B. Pursuant to the Purchase Agreement, the Purchasers agreed to purchase and the Company agreed to sell and issue to the Purchasers upon the terms and subject to the conditions stated in the Purchase Agreement:
(a) Up to twenty (20) Series A units of the Company's securities (each a “Series A Unit” and collectively the “Series A Units”) at a purchase price of $80,000 per unit. Each Series A Unit consists of (i) 100,000 shares of the Company's Common Stock, $.01 par value (“Unit Shares”) and (ii) warrants (each a “Series A Warrant” and collectively the “Series A Warrants”) to purchase 50,000 shares of Common Stock at an exercise price of $1.00 per share; and
(b) up to forty-two (42) Series B units of the Company’s securities (each a “Series B Unit” and, collectively, the “Series B Units”) at a purchase price of $80,000 per Unit. Each Series B Unit consists of (i) ten shares of Preferred Stock (convertible at the initial conversion price into an aggregate of 80,000 shares of Common Stock); and (ii) a warrant (each a “Series B Warrant” and, collectively, the “Series B Warrants”) to purchase an aggregate of 40,000 shares of Common Stock at an exercise price of $1.00 per share.
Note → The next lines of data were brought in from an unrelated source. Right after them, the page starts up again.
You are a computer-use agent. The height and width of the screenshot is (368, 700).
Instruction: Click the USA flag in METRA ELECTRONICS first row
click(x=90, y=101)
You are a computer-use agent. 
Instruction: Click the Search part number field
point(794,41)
C. As of the date hereof, the Purchasers have purchased and the Company has sold and issued to the Purchasers an aggregate of twenty Series A Units and no Series B Units;
D. Pursuant to the Purchase Agreement, the Purchasers’ obligation to purchase the Series B Units is subject to and conditioned upon the receipt by the Company of Purchase Orders (at the rate of $100,000 per Unit) for the purchase and sale of each remaining Series B Unit during the Unit Purchase Period (the “Purchase Order Condition”);
E. The Company has agreed to sell and Sherleigh has agreed to purchase 30% of one Series B Unit for an aggregate purchase price of $24,000 and waive the Purchase Order Condition for the purchase and sale of such one quarter Unit;
F. The Company has requested and the Purchasers have agreed to waive all existing events of default under the Purchase Agreement including the Company’s failure to timely file a Certificate of Designations and failure to timely issue common stock certificates and warrant certificates to the Purchasers (the “Waiver”).
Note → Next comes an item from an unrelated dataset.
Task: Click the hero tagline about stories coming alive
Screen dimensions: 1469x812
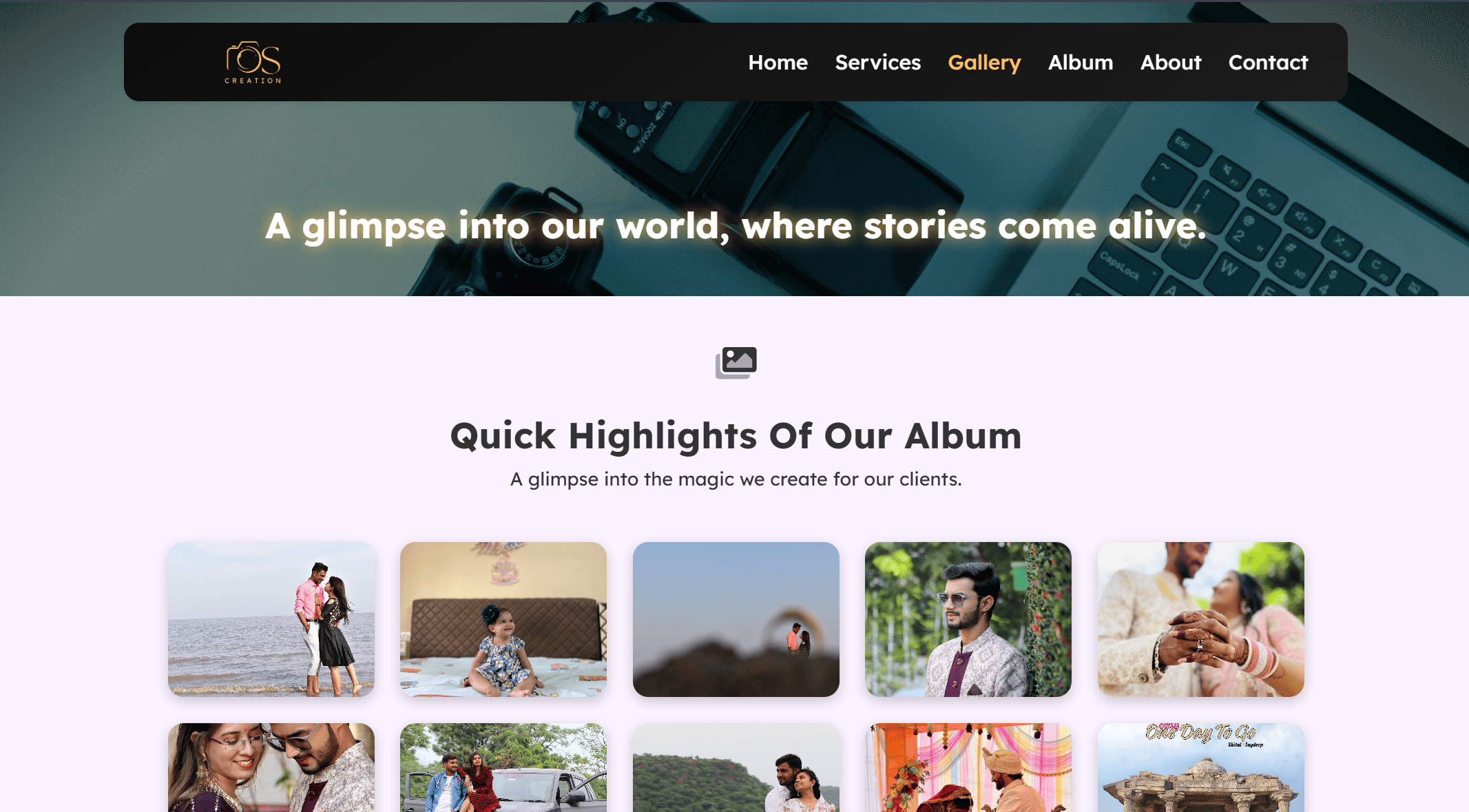Action: coord(736,226)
G. The Company and the Purchasers have agreed that upon execution of this Amendment, that with the exception of the sale of three-tenth of a Series B Unit to Sherleigh, the obligation of the Company to sell and the obligation of the Purchasers to purchase any of the remaining Series B Units shall terminate.
H. In consideration of the Waiver, and inconsideration of the termination of the Company’s obligation to issue and sell the remaining Series B Units to the Purchasers, the Company has agreed to issue to Sherleigh, warrants (the “Series C Warrants”) to purchase an aggregate of 5,004,000 shares of Common Stock at an exercise price of $1.00 per share, in the form annexed hereto as Exhibit A.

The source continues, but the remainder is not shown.